The Agricultural Marketing Act of 1929 was an important law that helped farmers get paid more for their crops. Farmers were suffering in the Great Depression and were struggling to survive. In addition, bad weather and living conditions meant people became sick and died. Congress decided that helping farmers with prices and marketing would help them overcome these problems. The Agricultural Marketing Act of 1929 was the first step towards improving the way farmers are paid.
When this act was passed, the prices of crops had fallen so low that farmers were forced to sell them directly to consumers. The farmers, worried about their lack of income, organized protests. Some farmers were burning crops and dumping milk on highways. The Iowan Farmers’ Union organized a Farmers Holiday Association, led by Milo Reno, and planned a “farmers holiday.”

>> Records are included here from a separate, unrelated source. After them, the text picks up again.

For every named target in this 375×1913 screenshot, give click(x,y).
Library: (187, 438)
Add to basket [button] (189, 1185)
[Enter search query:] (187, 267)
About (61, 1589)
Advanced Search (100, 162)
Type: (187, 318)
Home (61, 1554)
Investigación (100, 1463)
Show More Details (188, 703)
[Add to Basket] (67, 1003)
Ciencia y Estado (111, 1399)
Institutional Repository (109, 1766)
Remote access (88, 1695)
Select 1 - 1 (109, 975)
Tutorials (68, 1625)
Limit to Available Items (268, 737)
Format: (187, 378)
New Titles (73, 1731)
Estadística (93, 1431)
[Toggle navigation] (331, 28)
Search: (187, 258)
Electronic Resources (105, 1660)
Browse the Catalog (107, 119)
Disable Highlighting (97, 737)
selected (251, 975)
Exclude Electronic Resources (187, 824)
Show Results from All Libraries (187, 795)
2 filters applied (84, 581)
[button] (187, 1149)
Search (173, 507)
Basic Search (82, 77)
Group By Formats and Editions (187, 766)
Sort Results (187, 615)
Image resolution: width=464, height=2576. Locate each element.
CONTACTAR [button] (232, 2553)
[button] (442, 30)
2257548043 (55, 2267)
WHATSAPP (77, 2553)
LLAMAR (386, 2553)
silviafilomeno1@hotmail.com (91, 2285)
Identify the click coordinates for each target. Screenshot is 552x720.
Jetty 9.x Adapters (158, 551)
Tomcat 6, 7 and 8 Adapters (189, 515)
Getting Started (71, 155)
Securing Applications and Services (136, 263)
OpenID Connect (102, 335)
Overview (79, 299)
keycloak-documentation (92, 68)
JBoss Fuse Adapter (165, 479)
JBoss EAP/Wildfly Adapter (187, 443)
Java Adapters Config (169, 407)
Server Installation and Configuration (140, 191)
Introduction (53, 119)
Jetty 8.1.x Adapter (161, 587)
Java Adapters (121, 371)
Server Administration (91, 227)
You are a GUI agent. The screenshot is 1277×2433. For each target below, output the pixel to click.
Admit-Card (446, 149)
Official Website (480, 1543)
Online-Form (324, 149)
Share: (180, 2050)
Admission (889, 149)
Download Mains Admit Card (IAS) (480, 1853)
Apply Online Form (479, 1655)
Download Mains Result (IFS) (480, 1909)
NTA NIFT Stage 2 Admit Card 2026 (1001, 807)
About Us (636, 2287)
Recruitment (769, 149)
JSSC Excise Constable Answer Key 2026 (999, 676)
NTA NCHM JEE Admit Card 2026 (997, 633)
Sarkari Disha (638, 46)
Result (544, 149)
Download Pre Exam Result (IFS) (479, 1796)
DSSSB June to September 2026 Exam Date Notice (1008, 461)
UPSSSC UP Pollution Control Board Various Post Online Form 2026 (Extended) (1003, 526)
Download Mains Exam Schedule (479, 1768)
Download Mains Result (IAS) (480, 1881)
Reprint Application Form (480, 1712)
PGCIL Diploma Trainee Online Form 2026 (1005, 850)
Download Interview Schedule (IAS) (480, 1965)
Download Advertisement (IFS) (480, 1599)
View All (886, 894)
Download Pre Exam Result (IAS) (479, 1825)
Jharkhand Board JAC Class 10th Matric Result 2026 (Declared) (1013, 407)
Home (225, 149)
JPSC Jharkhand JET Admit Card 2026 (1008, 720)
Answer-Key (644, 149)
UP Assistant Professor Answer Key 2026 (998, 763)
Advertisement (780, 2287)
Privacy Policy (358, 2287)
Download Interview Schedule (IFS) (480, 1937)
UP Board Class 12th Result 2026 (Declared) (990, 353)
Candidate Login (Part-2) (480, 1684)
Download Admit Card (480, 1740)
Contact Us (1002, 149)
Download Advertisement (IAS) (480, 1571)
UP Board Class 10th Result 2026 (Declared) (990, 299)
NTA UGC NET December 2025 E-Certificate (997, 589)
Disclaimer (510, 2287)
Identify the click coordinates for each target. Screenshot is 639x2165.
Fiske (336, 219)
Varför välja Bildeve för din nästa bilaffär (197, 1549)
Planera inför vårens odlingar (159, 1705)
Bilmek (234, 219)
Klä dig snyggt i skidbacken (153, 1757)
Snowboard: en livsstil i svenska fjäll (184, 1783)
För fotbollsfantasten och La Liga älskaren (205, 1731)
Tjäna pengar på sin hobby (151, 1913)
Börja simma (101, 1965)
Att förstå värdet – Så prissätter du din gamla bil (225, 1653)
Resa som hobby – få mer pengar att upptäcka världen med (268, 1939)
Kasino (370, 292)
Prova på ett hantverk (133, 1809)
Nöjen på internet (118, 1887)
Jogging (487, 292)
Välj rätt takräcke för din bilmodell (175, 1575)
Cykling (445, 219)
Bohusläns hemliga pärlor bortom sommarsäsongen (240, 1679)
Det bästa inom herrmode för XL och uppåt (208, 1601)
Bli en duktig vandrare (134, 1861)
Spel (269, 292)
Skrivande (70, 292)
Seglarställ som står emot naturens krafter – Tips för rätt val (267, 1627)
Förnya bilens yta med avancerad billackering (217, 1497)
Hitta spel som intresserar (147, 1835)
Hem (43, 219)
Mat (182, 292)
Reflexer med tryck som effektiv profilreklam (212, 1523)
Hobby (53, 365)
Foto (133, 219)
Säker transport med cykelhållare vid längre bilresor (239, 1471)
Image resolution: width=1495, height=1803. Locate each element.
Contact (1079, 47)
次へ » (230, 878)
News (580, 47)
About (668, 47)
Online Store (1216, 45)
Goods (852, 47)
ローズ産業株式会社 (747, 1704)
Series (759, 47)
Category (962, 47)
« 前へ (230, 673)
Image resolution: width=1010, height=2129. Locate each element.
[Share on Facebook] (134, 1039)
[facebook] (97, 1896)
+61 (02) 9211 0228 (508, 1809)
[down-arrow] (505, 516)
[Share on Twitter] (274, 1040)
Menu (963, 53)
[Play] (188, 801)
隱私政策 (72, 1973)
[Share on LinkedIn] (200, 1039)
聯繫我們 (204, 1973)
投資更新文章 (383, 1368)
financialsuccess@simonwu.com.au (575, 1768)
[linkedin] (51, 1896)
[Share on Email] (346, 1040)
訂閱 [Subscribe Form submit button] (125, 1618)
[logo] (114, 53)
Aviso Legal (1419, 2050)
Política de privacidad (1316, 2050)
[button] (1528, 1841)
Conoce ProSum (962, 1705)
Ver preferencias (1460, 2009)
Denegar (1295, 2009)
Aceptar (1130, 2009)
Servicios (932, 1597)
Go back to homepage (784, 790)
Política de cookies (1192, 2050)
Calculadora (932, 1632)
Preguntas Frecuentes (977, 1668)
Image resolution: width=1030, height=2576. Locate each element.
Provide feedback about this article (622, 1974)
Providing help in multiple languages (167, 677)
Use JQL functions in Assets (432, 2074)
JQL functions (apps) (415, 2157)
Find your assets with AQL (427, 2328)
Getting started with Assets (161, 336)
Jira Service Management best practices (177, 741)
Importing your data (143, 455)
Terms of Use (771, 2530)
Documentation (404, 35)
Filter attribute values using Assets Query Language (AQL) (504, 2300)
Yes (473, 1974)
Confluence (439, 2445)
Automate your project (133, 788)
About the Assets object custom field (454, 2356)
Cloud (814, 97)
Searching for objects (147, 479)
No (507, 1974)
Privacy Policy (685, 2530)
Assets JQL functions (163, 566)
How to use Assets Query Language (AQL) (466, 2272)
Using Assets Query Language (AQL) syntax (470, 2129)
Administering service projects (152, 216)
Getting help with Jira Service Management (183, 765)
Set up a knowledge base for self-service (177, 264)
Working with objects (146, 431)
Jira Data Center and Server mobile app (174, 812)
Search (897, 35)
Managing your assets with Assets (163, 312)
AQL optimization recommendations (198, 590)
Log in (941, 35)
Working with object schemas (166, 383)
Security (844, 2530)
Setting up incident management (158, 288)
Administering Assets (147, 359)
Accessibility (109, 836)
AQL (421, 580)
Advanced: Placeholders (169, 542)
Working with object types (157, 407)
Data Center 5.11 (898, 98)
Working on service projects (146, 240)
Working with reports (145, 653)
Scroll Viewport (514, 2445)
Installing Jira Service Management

The Act also created a voluntary production control program for ag products. Farmers were encouraged to sell surplus crops to the government, resulting in higher prices for farmers. However, this voluntary system had an enormous flaw, which prevented the government from combating deflation. The act also increased taxes on the companies that processed farm products. These companies included textile mills, meat packing houses, and flour mills.
The Depression hit agricultural America hard. The first years of the Great Depression were a time of high prices and surpluses, but by the end of the decade, production had fallen to the point of overproduction. The fall in prices further weakened farm income. In the 1920s, farmers had to sell excess crops to pay bills. Then, a stock market crash made the situation worse. Agricultural markets were in the worst state in American history.
As a result of the Great Depression, the Federal Farm Board was established in July of 1929. It was responsible for the creation of three nation-wide cooperative marketing corporations – the Farmers’ National Grain Corporation, the National Wool Marketing Corporation, and the American Cotton Cooperative Association. To date, the Federal Farm Board has authorized loans of $60,000,000 to co-op associations, helping them survive the crisis.
The Great Depression had many negative effects on American farmers, but the Agricultural Marketing Act of 1929 was a major step forward. This law helped farmers get back on their feet and improve their living standards. After the Great Depression, the agricultural market grew dramatically and American farmers were able to sell their produce at much higher prices than other U.S. workers. As a result, their purchasing power had increased significantly, giving them a much higher standard of living.
The Agricultural Marketing Act of 1929 is amended in 1933 and 1935. The Act transfers powers from the Farm Board to the Farm Credit Administration. This independent agency is an executive branch of the government that aims to establish a farm marketing system. There are many benefits of this law. One of them is the creation of the Farm Credit System. This law helps farmers receive loans and improve the quality of their products. It has also increased the number of small farmers.